Mr Potter replies: "No dispute from me on that one. The incremental cost of a CE port is expected to be fairly small (though we have learned that it is not a trivial task), an important consideration for a self-funded company. I do see the Pocket PC as more of a mainstream platform for viewing drawings of any significant size. As you are aware, Palm is not without their own set of challenges at the moment."
Re: Print Magazine Woes
"A few weeks ago you mentioned how e-zines and print magazines were struggling. We subscribe to one AutoCAD magazine and have done so for many years. But when the next re-subscription letter arrives I will be turning it down. The reason: content. I was horrified by the size of the December issue -- 48 pages small, compared to a year ago at 104 pages. Half the magazine is always ads and this latest issue doesn't even have a 'Letters to the Editor' section.
"I can see why people are not buying print magazines anymore, and soon we won't be either."
- Mike Burke
The editor replies: "It is standard for print magazines to aim for 50% advertising and 50% editorial. The downturn in the ad market hits print magazines more than ezines because of the added overhead of paying for production, paper, printing, and postage. Even 'Fortune' magazine is looking gaunt."

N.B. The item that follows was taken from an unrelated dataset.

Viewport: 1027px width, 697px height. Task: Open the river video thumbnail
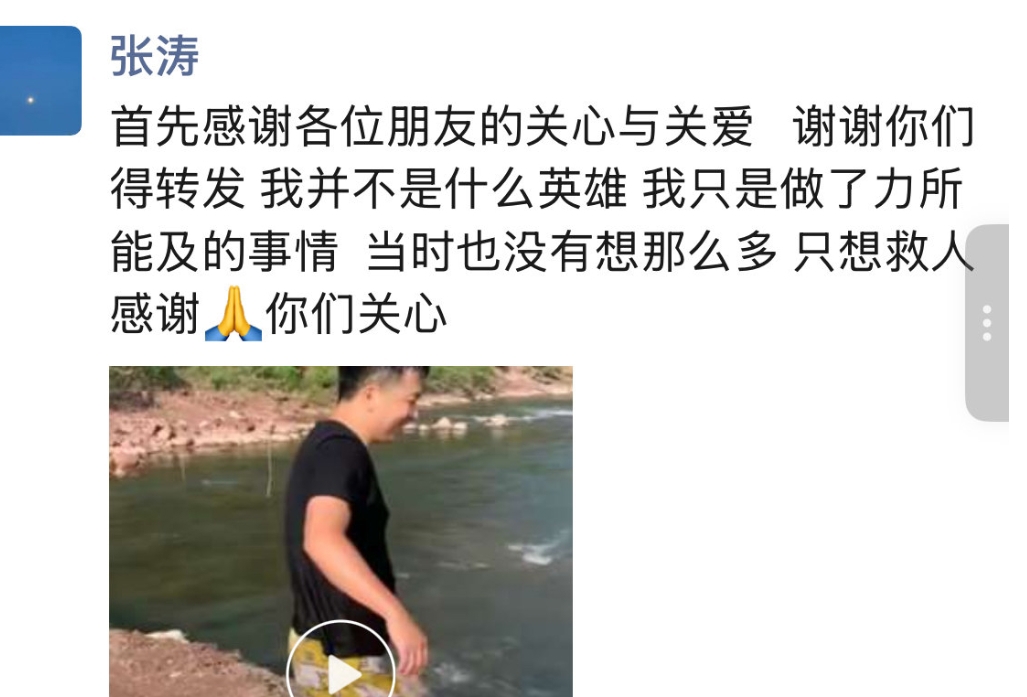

Re: While you can be heavily fined for putting down false
details on a [British] census form, it does not apply to the religion
"To whom do they leave the enforcement of this part of the census?"
- Richard C. MacCrea
Mountain House Plans
"Your summary of the Autodesk conference call regarding
the launching of its new sold modeling kernel was excellent. Keep
up the good work!"
- Terry Wohlers
Spin Doctor of the Moment
"...on data collected from a variety of sources [and Web sites] ... indicate that at least half of all visitors have 667MHz CPUs or slower. Machines that slow are clearly nearing the end of their product life."